Live Your Performance

Moving into an international position?
My thoughts on navigating language and mindset differences in your new role.

By Chris Rawden

So, you’re understandably excited! You’ve landed a great position working for an international company and you may even be relocating somewhere exciting abroad for your new role. There’s also some international travel, meetings, brand building, member services, recruitment, product development, quality control involved in your work… It all sounds fantastic – and it is!

It’s useful however, to bear in mind the differences between working in a single cultural environment and a multicultural environment, so that you can navigate the challenges effectively.

Especially, how to bring people on board and ensure they’re with you and not against you.

Achieving consensus is going to be important in a multicultural environment where there’s no single dominant culture, in a national context. In a national context, it’s as though everyone is wired the same way and has the same way of thinking. There will be disagreements about strategy and implementation for sure, but there’s a shared sense of how to progress disagreements for the greater good of the organisation and the project.

In an international organisation, the rules are different: there are as many expected ways to do things as there are nationalities within the corporate structure and they can vary enormously!

English may be the lingua franca across the international group, being the second language mostly everyone has in common, but if the HQ and leadership is based in Britain or the US, those countries may be seen to have the linguistic advantage and suddenly you realise the level playing field you’re trying to build is anything but level…

The importance of language, the mother tongue

Consider when you’re attending an international meeting – all the presentations are in English.

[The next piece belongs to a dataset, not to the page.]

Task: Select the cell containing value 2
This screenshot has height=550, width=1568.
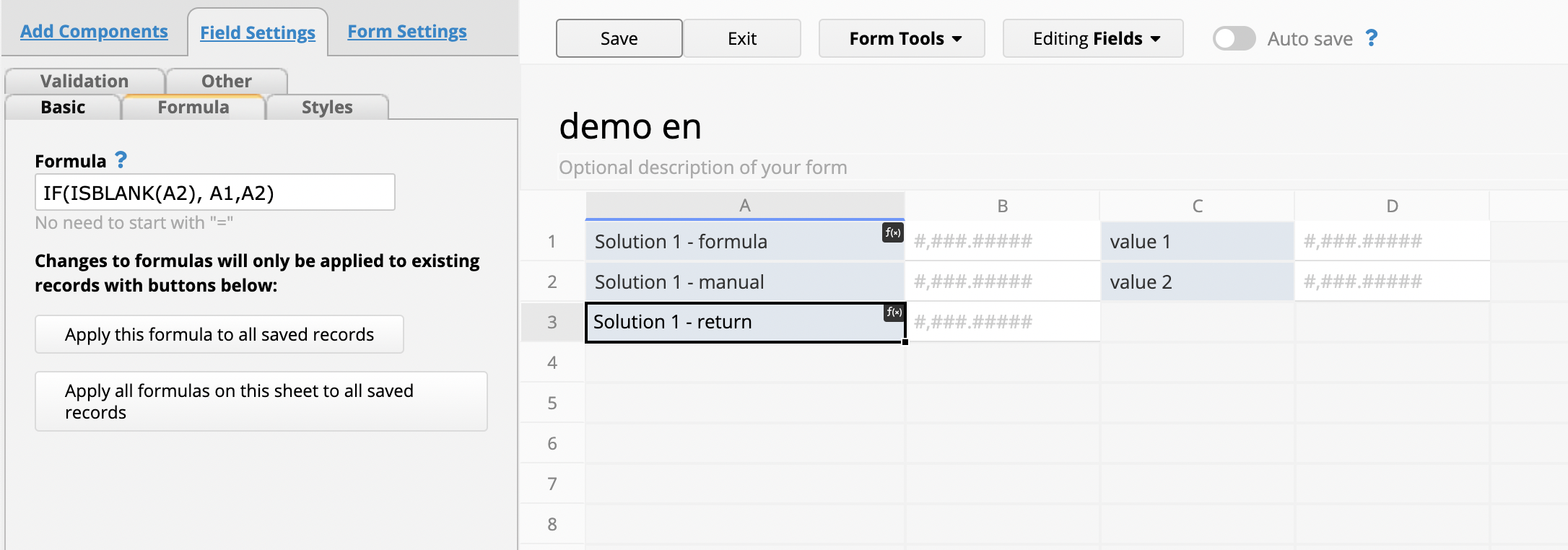Action: click(1197, 281)

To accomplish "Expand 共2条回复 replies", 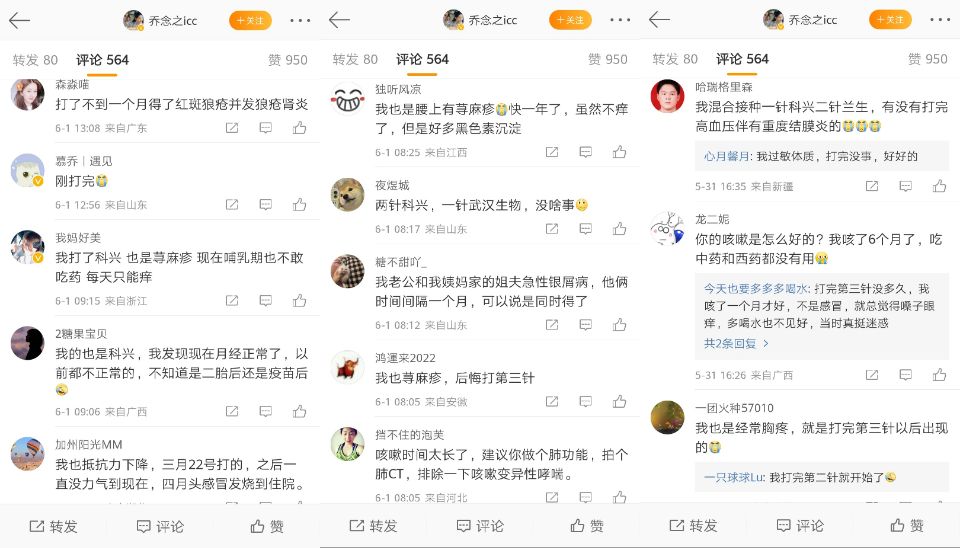I will (736, 343).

However good the level of English of the non-native speakers is, the concentration needed by them to stay the course for an 8 hour day in another language than their own is enormous compared to someone with English as their mother tongue.

Let’s not assume that just because these delegates still have their eyes open at 4pm that your presentation has landed effectively…

As a mother tongue English speaker, you can afford to be generous and offer ways to connect with people that make it easier for them to take in what’s being discussed. And it will benefit you and improve the overall result.

But what do I mean?

Rather than just talk at-people:

  • Check in every few minutes to find out what main messages have landed with them.
  • Offer a chance for them to ask questions.
  • Summarise the main messages for them as you go through.
  • Make the presentation more interactive.

This way, you don’t just show that you care about the understanding of data and messages.

You send the deeper message that you value having everyone’s understanding in order to build a strong strategic implementation phase and process. You want inclusion, not divide and rule, for implementation to be successful.

Having the best strategy is one thing, but without successful implementation it means in reality that you have no strategy.

So it is also an enlightened organisation and leadership that talks openly about working to overcome the challenges to achieve common understanding and commitment across multiple language and cultural groups within the organisation, rather than making assumptions or brushing these difficulties under the carpet and wishing them away. It is certainly not a sign of weakness, as is sometimes supposed, for leadership to be consulting and involving the wider stakeholder community.

Language is a key example of the differences you will be contending with in carrying out an international role compared to a domestic one.

Views on how best to do things vary according to cultural norms and experience. You have your blind spots as much as anyone else, even if you are the leader and appointed because of your valuable track record and relevant experience.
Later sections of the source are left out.